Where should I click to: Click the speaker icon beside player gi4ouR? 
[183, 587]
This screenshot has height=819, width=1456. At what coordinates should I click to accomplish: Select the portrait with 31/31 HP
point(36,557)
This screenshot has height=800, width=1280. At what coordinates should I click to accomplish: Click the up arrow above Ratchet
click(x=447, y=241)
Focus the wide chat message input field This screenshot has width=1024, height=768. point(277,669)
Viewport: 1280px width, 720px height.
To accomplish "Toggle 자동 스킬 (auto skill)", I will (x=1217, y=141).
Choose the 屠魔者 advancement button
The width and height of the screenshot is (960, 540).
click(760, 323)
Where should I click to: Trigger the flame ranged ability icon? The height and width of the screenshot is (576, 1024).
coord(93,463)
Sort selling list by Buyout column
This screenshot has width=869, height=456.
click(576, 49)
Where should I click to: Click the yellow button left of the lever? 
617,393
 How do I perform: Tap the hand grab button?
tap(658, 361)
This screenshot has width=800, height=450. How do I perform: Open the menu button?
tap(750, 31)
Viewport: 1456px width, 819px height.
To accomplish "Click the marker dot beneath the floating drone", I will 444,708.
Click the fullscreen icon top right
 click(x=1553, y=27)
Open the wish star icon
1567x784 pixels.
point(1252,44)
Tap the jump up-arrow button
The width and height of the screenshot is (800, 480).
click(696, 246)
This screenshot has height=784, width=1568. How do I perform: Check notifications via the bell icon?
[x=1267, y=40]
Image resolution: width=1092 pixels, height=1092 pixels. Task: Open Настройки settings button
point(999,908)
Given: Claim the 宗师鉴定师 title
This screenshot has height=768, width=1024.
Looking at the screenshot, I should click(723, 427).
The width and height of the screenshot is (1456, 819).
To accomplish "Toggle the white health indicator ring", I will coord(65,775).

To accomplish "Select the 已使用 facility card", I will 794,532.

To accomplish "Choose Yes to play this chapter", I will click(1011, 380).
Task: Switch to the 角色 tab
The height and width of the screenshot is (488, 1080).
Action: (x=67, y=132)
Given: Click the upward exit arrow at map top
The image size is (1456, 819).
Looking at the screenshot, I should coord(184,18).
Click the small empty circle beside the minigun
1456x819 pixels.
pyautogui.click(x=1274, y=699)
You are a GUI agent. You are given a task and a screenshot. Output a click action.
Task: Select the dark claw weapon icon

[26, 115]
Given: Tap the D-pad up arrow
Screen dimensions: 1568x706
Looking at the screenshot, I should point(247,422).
===============
• _PROBLEM TO WORK ON_
Repeat every line of the listing above word for word.

• _EXERCISE RESULT_
Where should I click to: Click the speaker icon beside player gi4ouR? 
[183, 587]
This screenshot has height=819, width=1456. At what coordinates should I click to accomplish: Select the portrait with 31/31 HP
point(36,557)
This screenshot has height=800, width=1280. At what coordinates should I click to accomplish: Click the up arrow above Ratchet
click(x=447, y=241)
Focus the wide chat message input field This screenshot has width=1024, height=768. point(277,669)
Viewport: 1280px width, 720px height.
To accomplish "Toggle 자동 스킬 (auto skill)", I will (x=1217, y=141).
Choose the 屠魔者 advancement button
The width and height of the screenshot is (960, 540).
click(760, 323)
Where should I click to: Trigger the flame ranged ability icon? The height and width of the screenshot is (576, 1024).
coord(93,463)
Sort selling list by Buyout column
This screenshot has width=869, height=456.
click(576, 49)
Where should I click to: Click the yellow button left of the lever? 
617,393
 How do I perform: Tap the hand grab button?
tap(658, 361)
This screenshot has width=800, height=450. How do I perform: Open the menu button?
tap(750, 31)
Viewport: 1456px width, 819px height.
To accomplish "Click the marker dot beneath the floating drone", I will 444,708.
Click the fullscreen icon top right
 click(x=1553, y=27)
Open the wish star icon
1567x784 pixels.
point(1252,44)
Tap the jump up-arrow button
The width and height of the screenshot is (800, 480).
click(696, 246)
This screenshot has height=784, width=1568. How do I perform: Check notifications via the bell icon?
[x=1267, y=40]
Image resolution: width=1092 pixels, height=1092 pixels. Task: Open Настройки settings button
point(999,908)
Given: Claim the 宗师鉴定师 title
This screenshot has height=768, width=1024.
Looking at the screenshot, I should click(723, 427).
The width and height of the screenshot is (1456, 819).
To accomplish "Toggle the white health indicator ring", I will coord(65,775).

To accomplish "Select the 已使用 facility card", I will 794,532.

To accomplish "Choose Yes to play this chapter", I will click(1011, 380).
Task: Switch to the 角色 tab
The height and width of the screenshot is (488, 1080).
Action: (x=67, y=132)
Given: Click the upward exit arrow at map top
The image size is (1456, 819).
Looking at the screenshot, I should coord(184,18).
Click the small empty circle beside the minigun
1456x819 pixels.
pyautogui.click(x=1274, y=699)
You are a GUI agent. You are given a task and a screenshot. Output a click action.
Task: Select the dark claw weapon icon

[26, 115]
Given: Tap the D-pad up arrow
Screen dimensions: 1568x706
Looking at the screenshot, I should point(247,422).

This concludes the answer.